Look through the data below and, wherever a line carries the word "target", please copy that line.
____
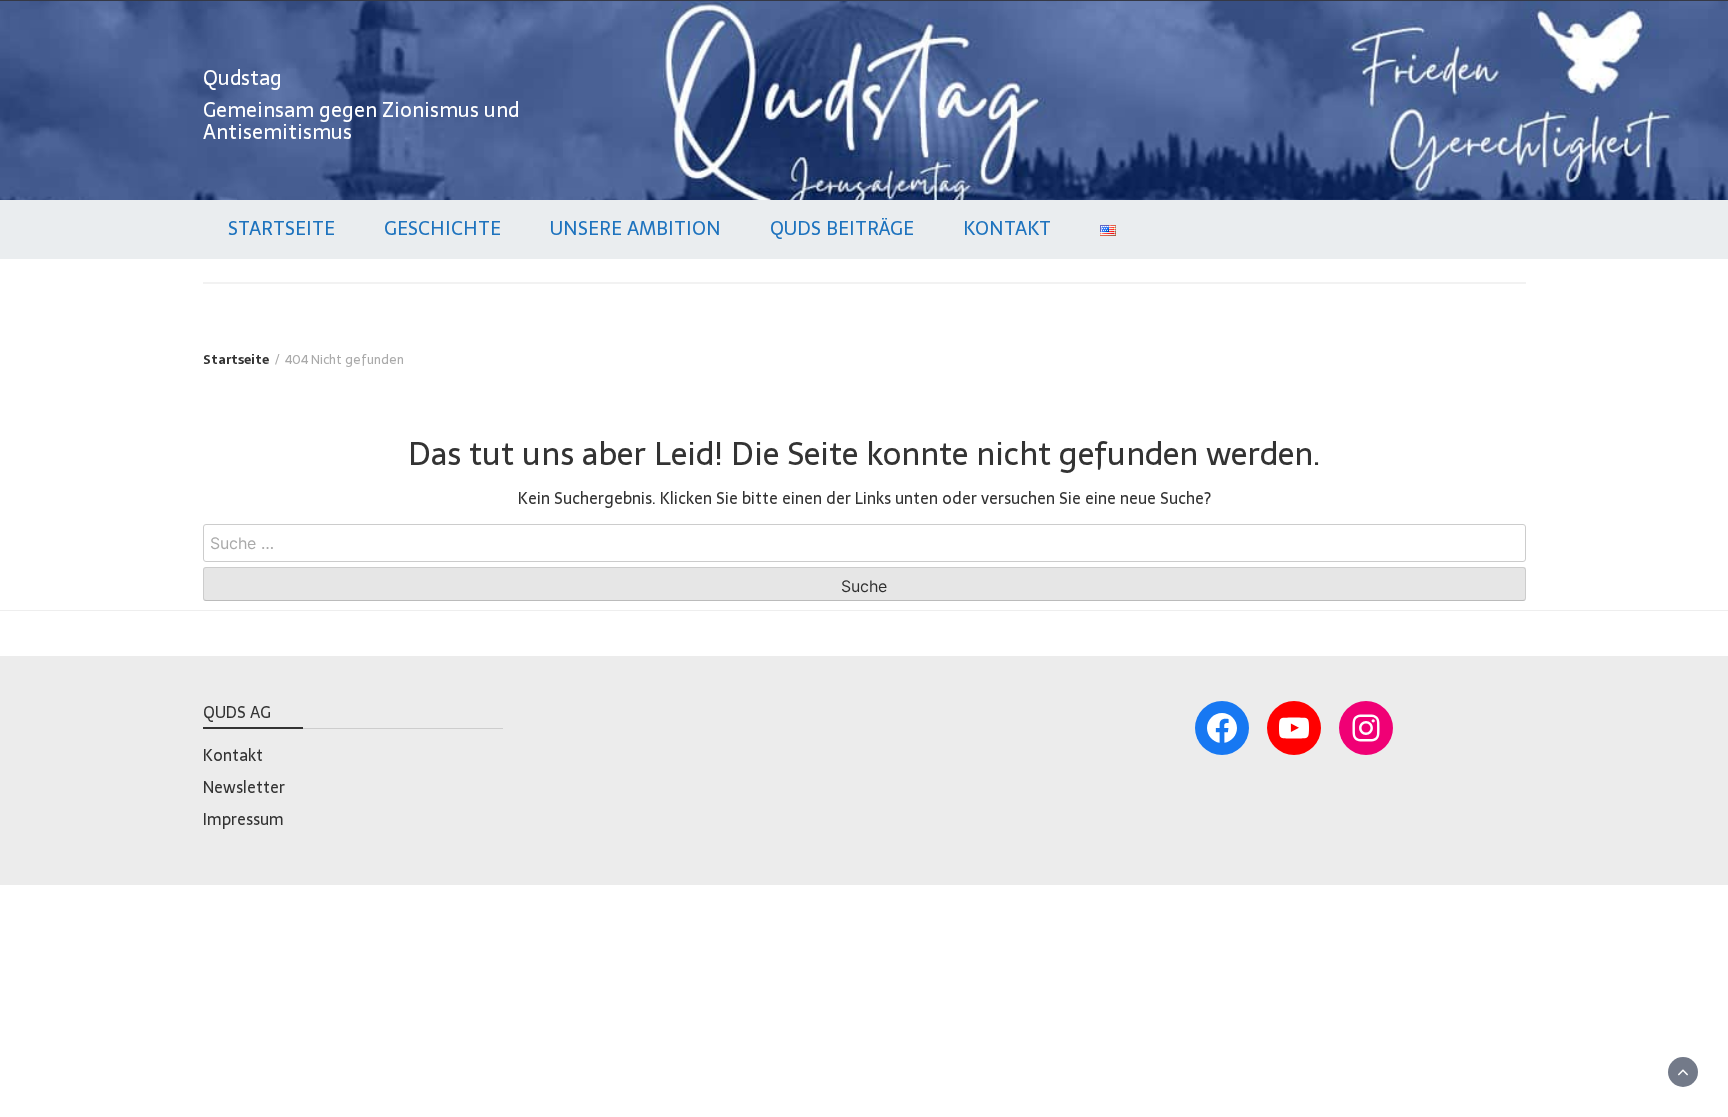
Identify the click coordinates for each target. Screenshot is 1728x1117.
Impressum (243, 819)
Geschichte (442, 228)
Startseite (281, 228)
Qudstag (242, 78)
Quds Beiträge (842, 228)
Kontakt (1007, 228)
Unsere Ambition (635, 228)
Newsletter (244, 787)
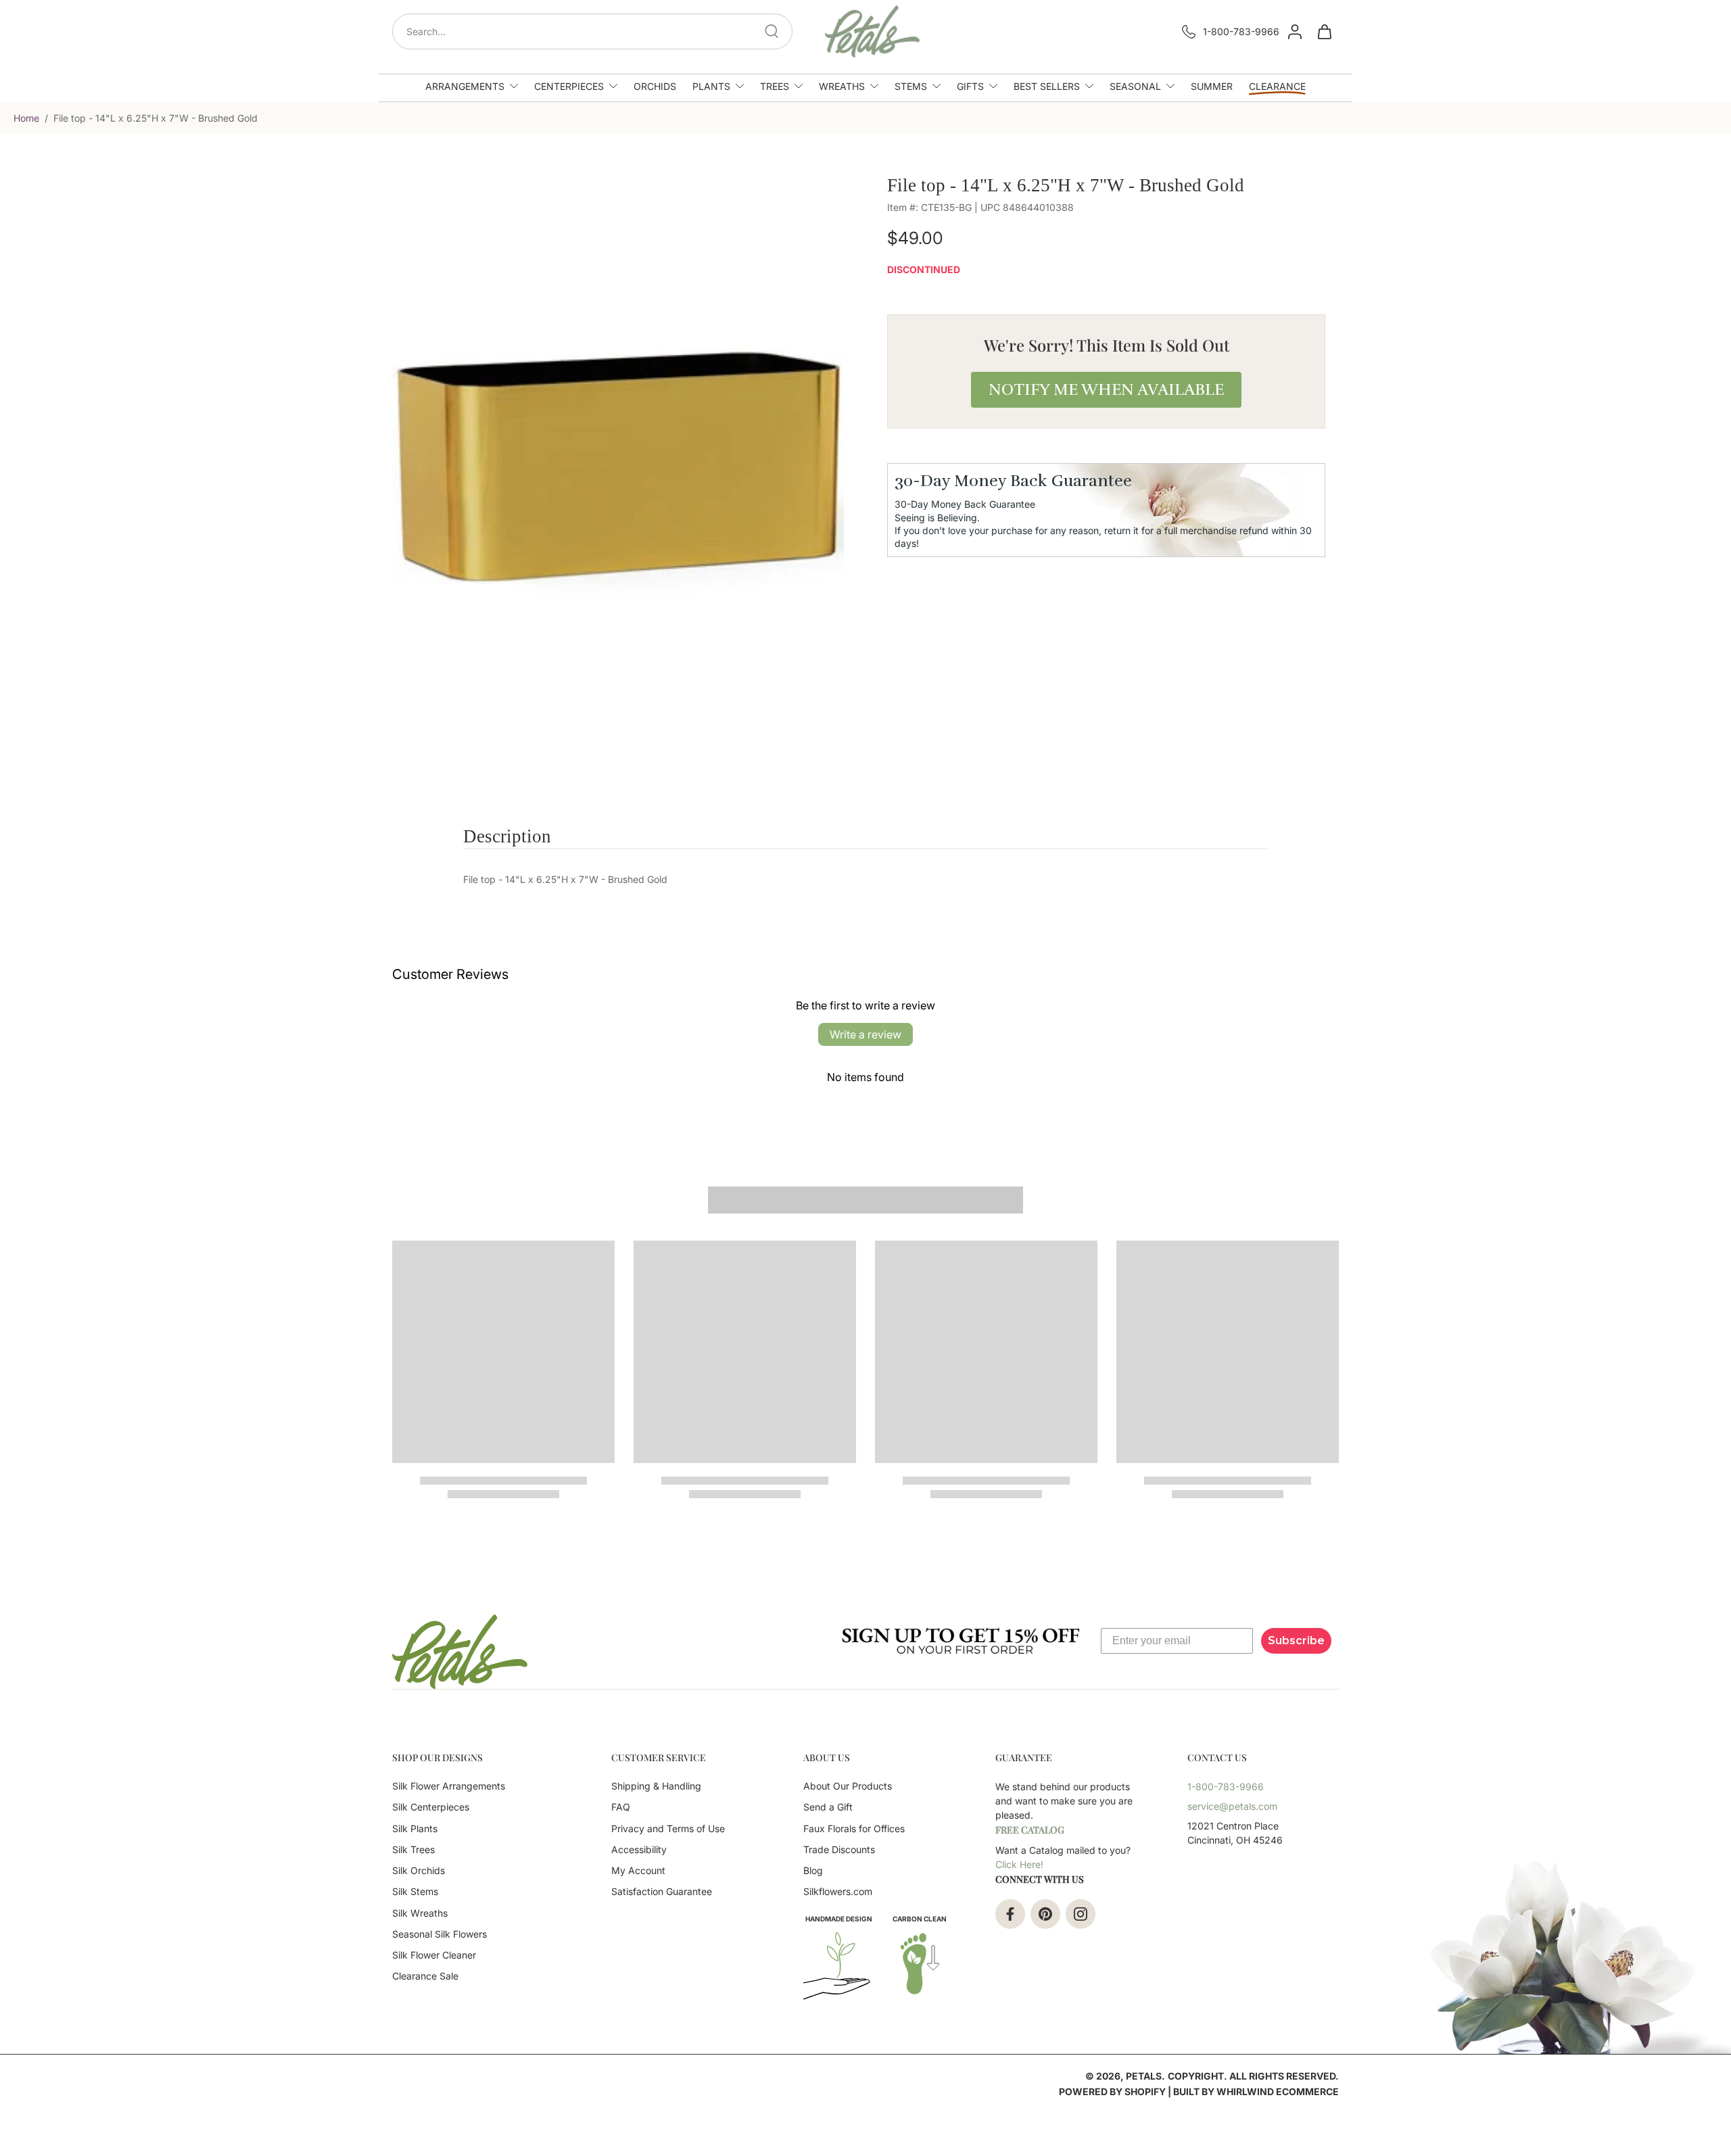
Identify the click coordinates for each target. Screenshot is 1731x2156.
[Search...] (771, 31)
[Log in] (1294, 31)
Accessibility (639, 1849)
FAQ (620, 1807)
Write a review (865, 1034)
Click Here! (1019, 1864)
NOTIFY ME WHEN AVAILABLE (1106, 389)
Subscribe (1296, 1640)
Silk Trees (413, 1849)
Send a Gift (828, 1807)
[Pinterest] (1045, 1914)
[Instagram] (1080, 1914)
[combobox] (596, 31)
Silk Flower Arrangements (448, 1786)
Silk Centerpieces (430, 1807)
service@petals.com (1232, 1806)
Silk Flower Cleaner (434, 1955)
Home (26, 118)
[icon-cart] (1324, 31)
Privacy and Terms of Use (668, 1828)
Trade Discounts (839, 1849)
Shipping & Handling (656, 1786)
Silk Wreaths (420, 1913)
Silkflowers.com (837, 1891)
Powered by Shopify (1112, 2091)
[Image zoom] (618, 456)
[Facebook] (1010, 1914)
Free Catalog (1029, 1829)
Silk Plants (414, 1828)
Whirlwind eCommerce (1277, 2091)
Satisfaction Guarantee (661, 1891)
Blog (813, 1870)
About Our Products (847, 1786)
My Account (638, 1870)
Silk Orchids (418, 1870)
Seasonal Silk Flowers (439, 1934)
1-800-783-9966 (1241, 31)
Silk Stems (415, 1891)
____
▶ **RESULT OF THIS TASK**
Identify the click coordinates for each target. Screenshot is 1728x1117.
Identify the click coordinates for each target. Screenshot is 1731x2156.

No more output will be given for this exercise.